Here's a picture Husband took the other night of Isabel and me:
We were watching Gossip Girl and he stood blocking the set, experimenting with the new camera during a crucial scene. Sweet -- he loves us! -- but irksome. Some scheming girl was texting some other scheming girl and there was about to be a debauched party where everyone wore absurd, slutty dresses and got drunk and betrayed their best friends (or something like that) and we really wanted to see what happened. It's an awful show, which is not to say it's unwatchable. I think we watched the whole first season in three nights.
Anyway, the other day Isabel ran in to get a Gossip Girl disc from the video store and one of the young clerks said, "Your parents let you watch this?" She said, "Yeah, I watch it with my mom." Isabel reports that the clerk shot her a "weird" look and said, "you have a cool mom."
I pondered this. I think that what he really meant by "cool" was "permissive." Permissive in the way of those "hey dudes, come chill at our house, I've got a full bowl and I'll join you" Marin County moms who buy matching Abercrombie bikinis for themselves and their daughters.* Then they sit around together painting their toenails purple and giggling knowingly through Gossip Girl.
It is true, though, that aside from verboten Judd Apatow movies, I'm lax about my kids' exposure to pop culture. I could run myself down for having lower standards than almost anyone I know, but I run myself down altogether too much. I respect strict standards but I also respect my standards. Why else would they be my standards? I remember being twelve. I knew the difference between Dallas and reality. I had no trouble understanding that I was never going to have hair like Charlene Tilton or a body like Victoria Principal, and that to sleep with, then shoot, your brother-in-law was profoundly unwise. Did crap 1970s TV change me in any fundamental way? Wouldn't I be richer, more successful, and better groomed if it had? Is crap contemporary TV all that different?
For the last home-cooked Vietnamese dinner for some time to come, I served panfried rice noodles with beef and vegetables. Delicious and popular. And healthy. Look at all those cancer-fighting colors:
On the side, some deep-fried tofu simmered with scallion which had, to quote Andrea Nguyen, "a chewy, almost meaty quality:"
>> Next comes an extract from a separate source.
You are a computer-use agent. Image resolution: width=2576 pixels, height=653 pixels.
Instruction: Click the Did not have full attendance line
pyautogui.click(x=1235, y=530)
I loved it. "Terrible," Husband said. Kids did not touch. I've given up on the tofu fight. Again, something wrong with the perspective in the photo. Need to read the manual.
Today, my children leave for a month in New England to visit their paternal grandparents. This would ordinarily be a fallow time for Tipsy Baker, but I have a special cooking plan in store for the next week. Details to follow.
*I've never actually met one of these women. I think she's a suburban myth.